• _Collected data_:

○ ○ ○ ○ ○ ○ ○

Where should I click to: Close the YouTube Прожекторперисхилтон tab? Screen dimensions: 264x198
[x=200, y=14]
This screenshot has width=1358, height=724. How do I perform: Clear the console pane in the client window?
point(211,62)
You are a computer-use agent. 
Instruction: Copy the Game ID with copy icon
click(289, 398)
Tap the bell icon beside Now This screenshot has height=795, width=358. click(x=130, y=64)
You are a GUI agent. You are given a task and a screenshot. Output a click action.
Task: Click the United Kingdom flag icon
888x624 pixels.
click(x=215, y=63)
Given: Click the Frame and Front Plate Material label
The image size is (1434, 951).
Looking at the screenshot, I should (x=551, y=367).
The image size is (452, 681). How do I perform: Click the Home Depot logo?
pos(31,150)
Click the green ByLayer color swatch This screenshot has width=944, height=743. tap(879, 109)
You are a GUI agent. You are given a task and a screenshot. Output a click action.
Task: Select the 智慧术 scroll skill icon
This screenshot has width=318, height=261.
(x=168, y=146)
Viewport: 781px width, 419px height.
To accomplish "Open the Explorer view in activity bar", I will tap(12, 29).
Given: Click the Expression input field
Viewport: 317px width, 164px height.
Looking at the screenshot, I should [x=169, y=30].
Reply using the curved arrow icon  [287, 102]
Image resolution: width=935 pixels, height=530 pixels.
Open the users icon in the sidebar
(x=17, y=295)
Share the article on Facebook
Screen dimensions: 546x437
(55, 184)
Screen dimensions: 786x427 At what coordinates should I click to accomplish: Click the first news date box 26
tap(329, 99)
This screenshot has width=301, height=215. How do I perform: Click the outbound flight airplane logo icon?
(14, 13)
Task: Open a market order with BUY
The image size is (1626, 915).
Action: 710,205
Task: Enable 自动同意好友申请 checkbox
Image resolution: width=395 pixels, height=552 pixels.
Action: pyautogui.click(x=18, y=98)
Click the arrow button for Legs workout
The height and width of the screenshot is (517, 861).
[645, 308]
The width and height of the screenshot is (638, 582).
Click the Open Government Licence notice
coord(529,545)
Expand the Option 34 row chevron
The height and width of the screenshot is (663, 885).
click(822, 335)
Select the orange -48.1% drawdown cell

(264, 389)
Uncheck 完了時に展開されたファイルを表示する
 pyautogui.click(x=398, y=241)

○ ○ ○ ○ ○ ○ ○

• _Exercise brief_: This task calls for every entry above to be transcribed exactly.

• _Written reply_:
Where should I click to: Close the YouTube Прожекторперисхилтон tab? Screen dimensions: 264x198
[x=200, y=14]
This screenshot has width=1358, height=724. How do I perform: Clear the console pane in the client window?
point(211,62)
You are a computer-use agent. 
Instruction: Copy the Game ID with copy icon
click(289, 398)
Tap the bell icon beside Now This screenshot has height=795, width=358. click(x=130, y=64)
You are a GUI agent. You are given a task and a screenshot. Output a click action.
Task: Click the United Kingdom flag icon
888x624 pixels.
click(x=215, y=63)
Given: Click the Frame and Front Plate Material label
The image size is (1434, 951).
Looking at the screenshot, I should (x=551, y=367).
The image size is (452, 681). How do I perform: Click the Home Depot logo?
pos(31,150)
Click the green ByLayer color swatch This screenshot has width=944, height=743. tap(879, 109)
You are a GUI agent. You are given a task and a screenshot. Output a click action.
Task: Select the 智慧术 scroll skill icon
This screenshot has width=318, height=261.
(x=168, y=146)
Viewport: 781px width, 419px height.
To accomplish "Open the Explorer view in activity bar", I will tap(12, 29).
Given: Click the Expression input field
Viewport: 317px width, 164px height.
Looking at the screenshot, I should [x=169, y=30].
Reply using the curved arrow icon  [287, 102]
Image resolution: width=935 pixels, height=530 pixels.
Open the users icon in the sidebar
(x=17, y=295)
Share the article on Facebook
Screen dimensions: 546x437
(55, 184)
Screen dimensions: 786x427 At what coordinates should I click to accomplish: Click the first news date box 26
tap(329, 99)
This screenshot has width=301, height=215. How do I perform: Click the outbound flight airplane logo icon?
(14, 13)
Task: Open a market order with BUY
The image size is (1626, 915).
Action: 710,205
Task: Enable 自动同意好友申请 checkbox
Image resolution: width=395 pixels, height=552 pixels.
Action: pyautogui.click(x=18, y=98)
Click the arrow button for Legs workout
The height and width of the screenshot is (517, 861).
[645, 308]
The width and height of the screenshot is (638, 582).
Click the Open Government Licence notice
coord(529,545)
Expand the Option 34 row chevron
The height and width of the screenshot is (663, 885).
click(822, 335)
Select the orange -48.1% drawdown cell

(264, 389)
Uncheck 完了時に展開されたファイルを表示する
 pyautogui.click(x=398, y=241)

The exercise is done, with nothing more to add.